Note that you do not need to specify an API key. At this early stage, we are controlling access by restricting the networks that clients can request from, not by issuing API keys. If your application insists that you provide an API key, any non-empty string should work.

curl example

curl https://llm.jetstream-cloud.org/v1/completions \
  -H 'Content-Type: application/json' \
  -d '{
        "model": "neuralmagic/Llama-3.1-Nemotron-70B-Instruct-HF-FP8-dynamic",
        "prompt": "What is the difference between SSH and SSL",
        "max_tokens": 64,
        "temperature": 0.7
      }'

{"id":"cmpl-5acaad6cdd144b6b9369d06ee10096da","object":"text_completion","created":1732310616,"model":"neuralmagic/Llama-3.1-Nemotron-70B-Instruct-HF-FP8-dynamic","choices":[{"index":0,"text":"/TLS?\nSSH (Secure Shell) and SSL/TLS (Secure Sockets Layer/Transport Layer Security) are both cryptographic protocols used to provide secure communication over a network. However, they serve different purposes and are used in different contexts. Here are the main differences between SSH and SSL/TLS:\n1. **Purpose","logprobs":null,"finish_reason":"length","stop_reason":null,"prompt_logprobs":null}],"usage":{"prompt_tokens":9,"total_tokens":73,

Python example

pip install openai, then create a Python script with these contents, and run it.

from openai import OpenAI

client = OpenAI(base_url="https://llm.jetstream-cloud.org/v1", api_key="empty")

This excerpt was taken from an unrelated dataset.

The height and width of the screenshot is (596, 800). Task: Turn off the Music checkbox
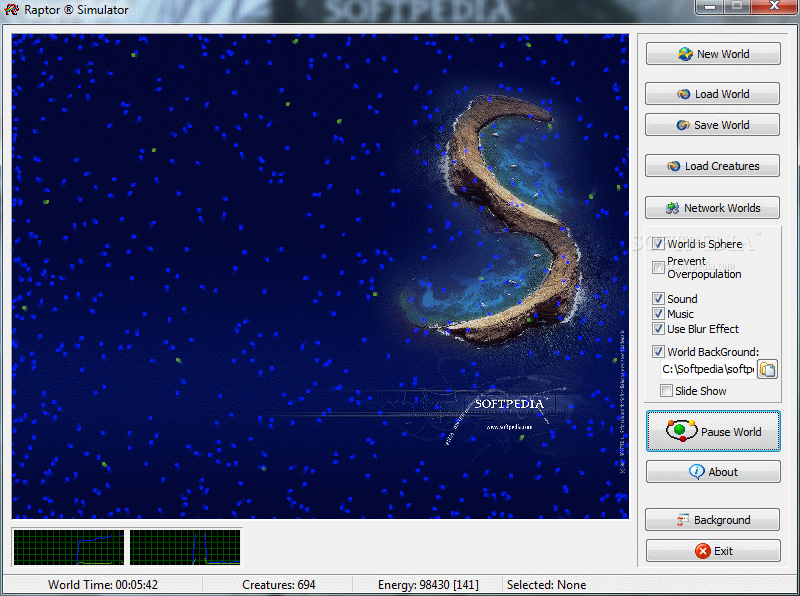tap(658, 314)
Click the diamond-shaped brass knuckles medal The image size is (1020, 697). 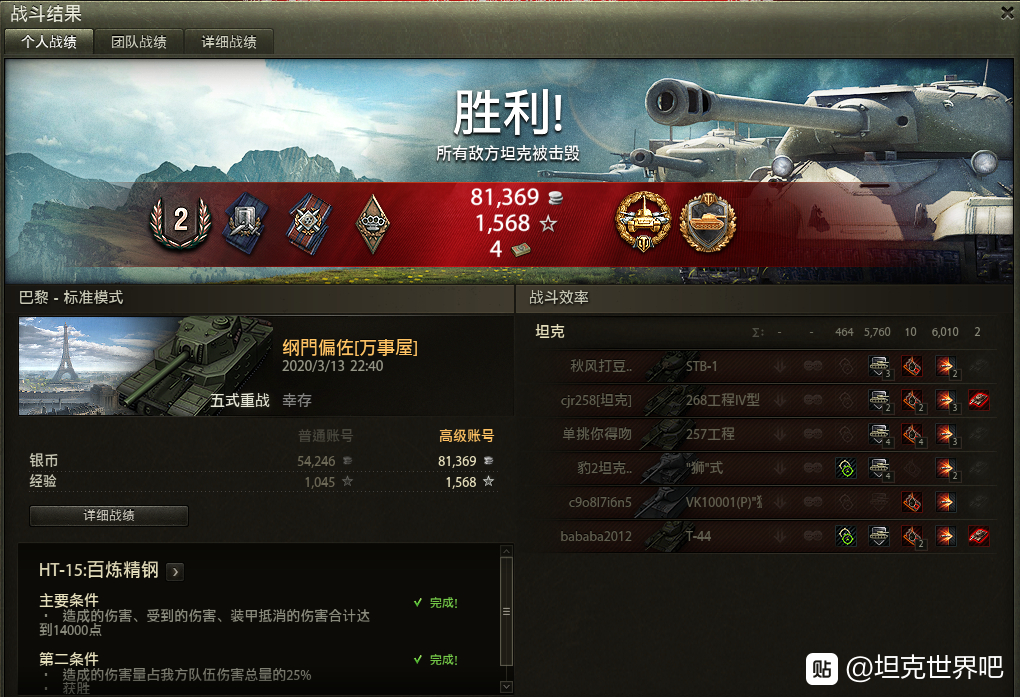(x=373, y=224)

chat_completion = client.chat.completions.create(
    messages=[
        {
            "role": "user",
            "content": "What is the difference between SSH and SSL",
        }
    ],
    model="neuralmagic/Llama-3.1-Nemotron-70B-Instruct-HF-FP8-dynamic",
)

print(chat_completion.choices[0].message.content)

Using API with Your IDE

Using with VSCode or VSCodium

Install the Continue extension. In the extension’s config.json, set the models like so:

  "models": [
    {
      "provider": "openai",
      "title": "Jetstream2 Inference Service",
      "apiBase": "https://llm.jetstream-cloud.org/v1/",
      "model": "neuralmagic/Llama-3.1-Nemotron-70B-Instruct-HF-FP8-dynamic",
      "useLegacyCompletionsEndpoint": true
    }
  ],

The chat pane should now work.

How to use Open WebUI

The first time you access the UI, you will need to sign up for an account. Please sign up with the same email address that’s associated with your personal ACCESS ID. (We may delete any accounts not associated with an ACCESS ID.) Use any unique password; it is separate from your ACCESS account.

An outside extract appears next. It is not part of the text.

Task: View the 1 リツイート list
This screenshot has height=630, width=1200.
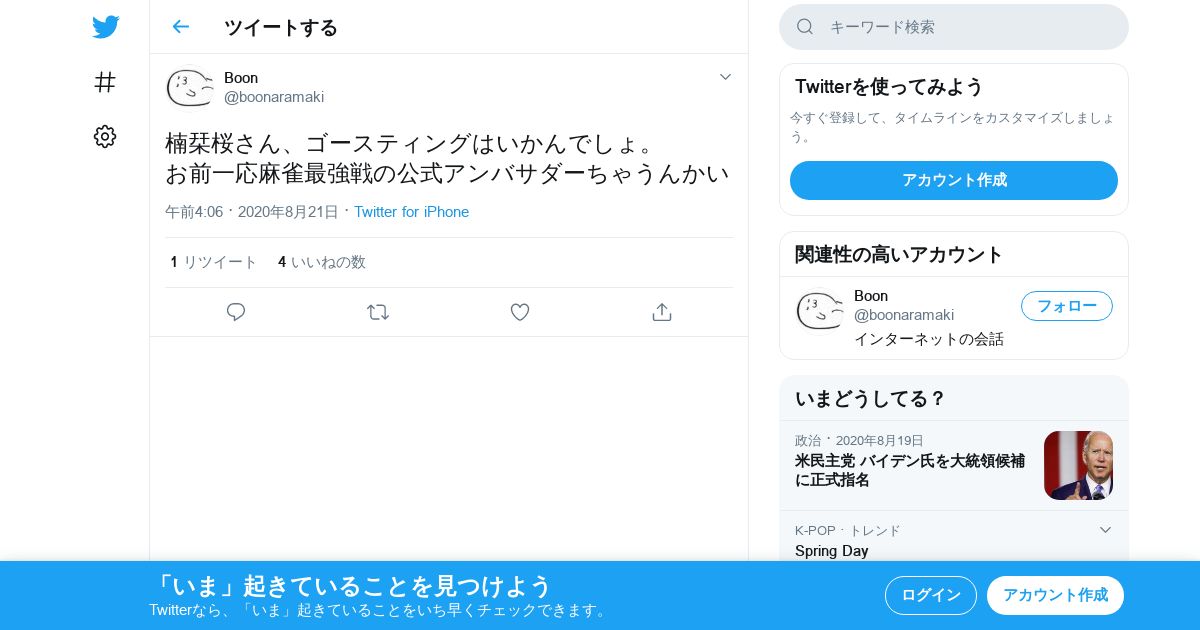Action: (214, 262)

screenshot of Open WebUI signup page

Once you’re signed in, there are several ways to interact.

  • You can chat with it via text.
  • You can provide audio input (which it will transcribe to text), or start a “call” where you speak your prompt and it will speak a response.
  • You can upload a file and ask questions about its contents.
  • You can set up Retrieval-Augmented Generation with your own source documents.

Consult the Open WebUI documentation for more detail.

What hardware is behind this service?

The service runs on an NVIDIA Grace Hopper (GH200) server with an NVIDIA H100 GPU (96 GB of VRAM). Based on our own testing, users can expect inference at 35 tokens per second. (Prompt evaluation is much faster.)

The service supports up to 4 simultaneous requests. It will queue additional simultaneous requests for processing when a slot opens up. If you notice a long delay before receiving a response, the server is likely operating at capacity.

Terms of use

Use of this service is subject to Jetstream2 and IU’s acceptable use policies. If what you’re doing is not for a research, education, or learning purpose, please take it somewhere else. Systems administrators are able to view all user interactions.

The chat history in Open WebUI is not backed up and could be lost at any time. So, if you want to keep anything important from your chat sessions, you should copy it somewhere else.